Born in Brussels, Marcel Broodthaers (1924-1976) is the subject of a major retrospective at the Museum of Modern Art, New York, February 11 – May 15, 2016. Embracing poetry, fiction, art, and cinema, Broodthaers’s highly interdiscplinary practice was deeply innovative in its conceptual scope and inimitable concatenations of child-like play and institutional critique, deadpan humor and investigation into the nature of meaning (and meaninglessness).
Christophe Cherix has most recently organized, with Manuel Borja-Villel, Director, Museo Nacional Centro de Arte Reina Sofia, a Marcel Broodthaers retrospective (February 2016). At MoMA, other exhibitions he has organized include Yoko Ono: One Woman Show, 1960–1971 (with Klaus Biesenbach, 2015), Jasper Johns: Regrets (with Ann Temkin, 2014), Print/Out (2012), Contemporary Art from the Collection (with Kathy Halbreich, 2010), In & Out of Amsterdam: Travels in Conceptual Art, 1960–1976 (2009), Fluxus Preview: Selections from the Gilbert and Lila Silverman Fluxus Collection Gift (with Jon Hendricks, 2009), Projects 88: Lucy McKenzie (2008), and Book/Shelf (2008).
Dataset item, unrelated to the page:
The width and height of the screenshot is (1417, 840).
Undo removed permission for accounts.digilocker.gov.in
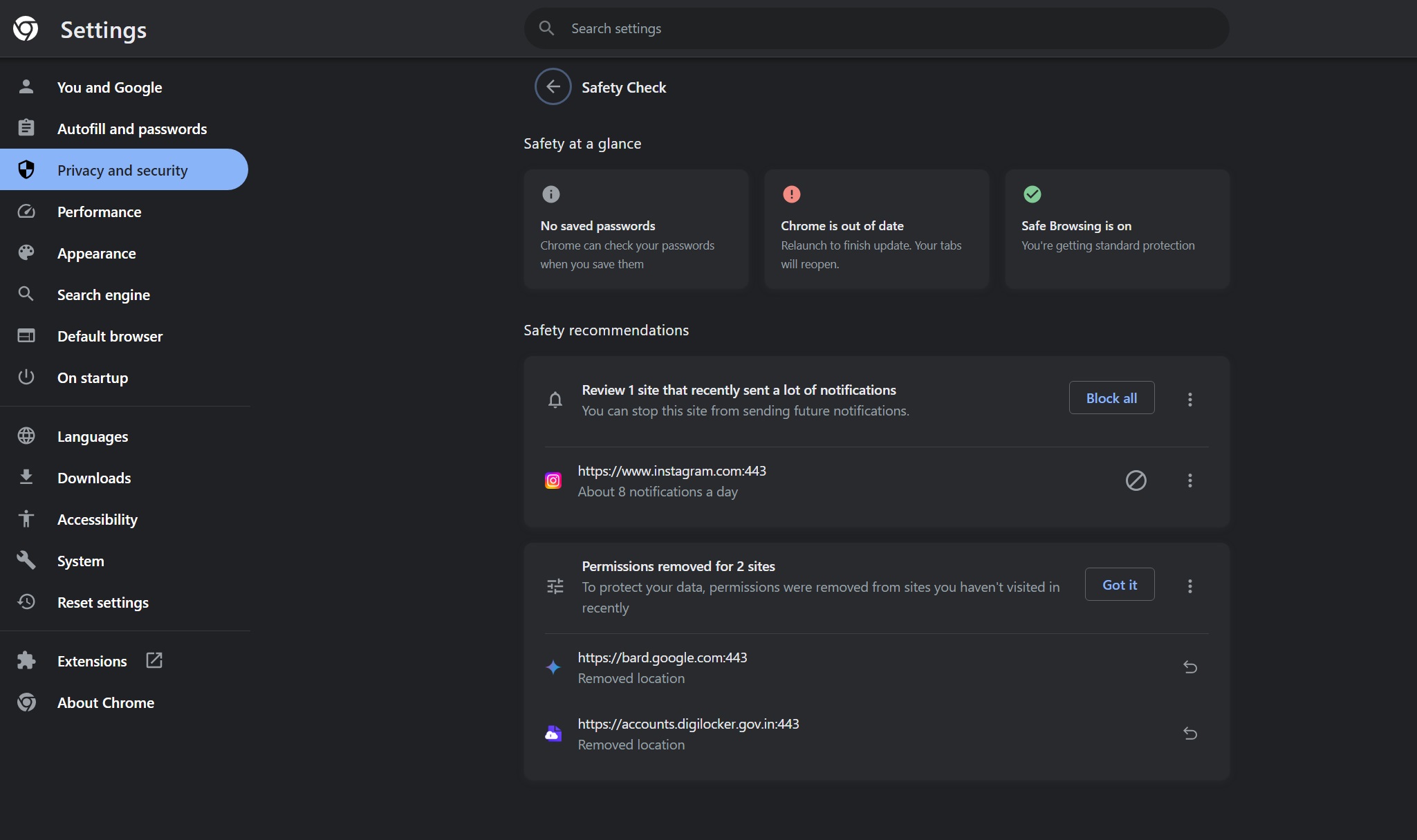(x=1190, y=733)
Elizabeth Zuba is the author of two books of poetry, Decoherent The Wing’ed (SplitLevel Texts, 2016) and May Double as a Whistle (Song Cave Press, 2015). She is the editor of Not Nothing: Selected Writings by Ray Johnson 1954-1994 (Siglio Press, 2014); translator and co-editor of Marcel Broodthaers: My Ogre Book Shadow Theater Midnight (Siglio Press, 2015) and La Familia Americana, an anthology of contemporary American poetry (Cosmopoética: Madrid, 2010).